Studies: Medical marijuana shows promise but not proof

Treating epilepsy with medical marijuana shows promise but falls short of clinical proof of success, researchers say in a series of articles published on Thursday.

The reports in the journal Epilepsia come as Minnesota is poised to become the 22nd state to legalize medical marijuana. Compromise legislation passed by large majorities in both the House and Senate only await Gov. Mark Dayton’s signature to become law. Dayton has indicated he will sign the bill.

The legislation was spearheaded by Rep. Carly Melin, DFL-Hibbing, and fueled by stories such as that of Amelia Weaver. The 8-year-old Hibbing girl has a debilitating form of epilepsy known as Dravet syndrome. She suffers numerous seizures daily, and the condition has reversed her development to the point where she cannot communicate verbally.

Amelia’s parents, Angie and Josh Weaver, gained new hope when they learned of the story of a Colorado girl — Charlotte Figi — who experienced dramatic improvement in her symptoms when she was administered a strain of cannabis developed by two Colorado brothers.

The Minnesota bill, touted as the most restrictive in the country, would allow the Weavers to obtain similar medicine for Amelia without having to move to Colorado, albeit not until July 1, 2015.
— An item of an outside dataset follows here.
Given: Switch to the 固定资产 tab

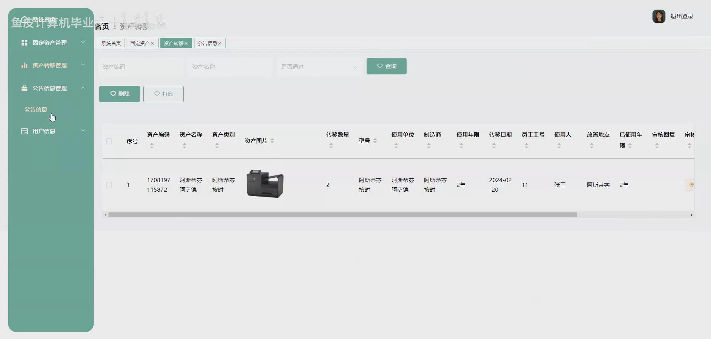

In an email, Angie Weaver said the family is trying to arrange a short-term stay in Colorado to help bridge the gap until next year. But a stay in Colorado may not be affordable, she noted.

“We are so happy to only have to make it work short term!” she said.
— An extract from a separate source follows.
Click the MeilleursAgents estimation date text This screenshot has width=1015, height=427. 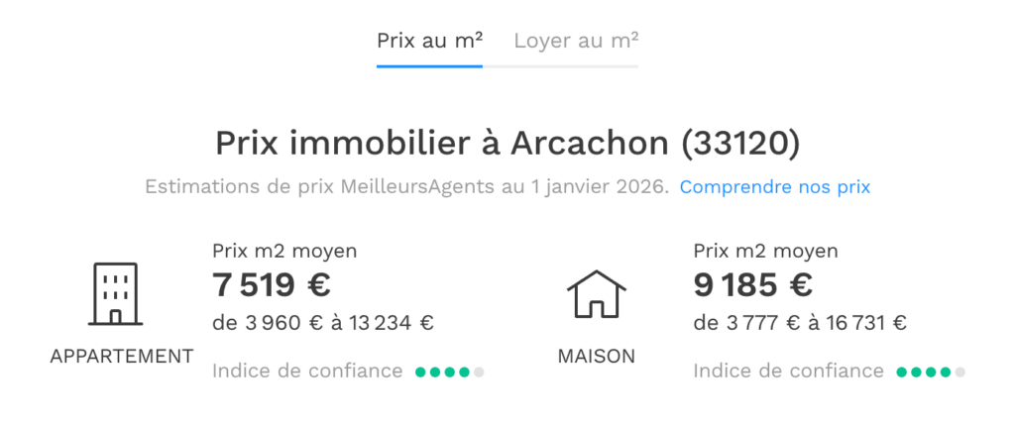pyautogui.click(x=406, y=186)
The articles in Epilepsia included one co-written by Paige Figi, Charlotte’s mother; and Dr. Edward Maa, chief of the epilepsy program at Denver Health and Hospitals. After documenting Charlotte’s improvement, they noted that families from across the country and other nations have come to Colorado for treatment with the marijuana extract now known as Charlotte’s Web.

But they also noted that other Colorado dispensaries have come up with their own versions of the substance.

“With little to no ability to keep up with the regulatory demands of the medical/recreational cannabis industry, quality control of available cannabis products is next to impossible at this time,” they wrote.

The Minnesota legislation was carefully crafted to avoid that pitfall, Melin said.

“We require third-party independent lab testing for the manufacturers for all the products,” Melin said. “What’s in every product has to be reported to the Department of Health.”

Paige Figi came to Minnesota to testify on that aspect of the legislation, Melin added.

 In other articles, researchers noted the lack of “double-blind studies” — in which neither participants nor experimenters know who is receiving a particular treatment — on treating epileptic seizures in children with marijuana.

Legal restrictions have stymied clinical research, leaving mostly anecdotal evidence, wrote Dr. Maria Roberta Cilio, who researches child epilepsy at the University of California, San Francisco.

Minnesota’s longtime drug safety officer said in an email that she still wants to see those studies take place and decisions about medical marijuana left in the hands of the Food and Drug Administration.

“I strongly support research on multiple forms of cannabis and seizures and understand that there are many studies currently under way,” wrote Carol Falkowski, who now leads a private agency, Drug Abuse Dialogues.

“I believe the FDA is the best agency to evaluate and approve the use of medications used on humans, especially children,” she added.

Melin said the FDA has been prevented from evaluating medical marijuana, but she said double-blind studies are under way in other countries.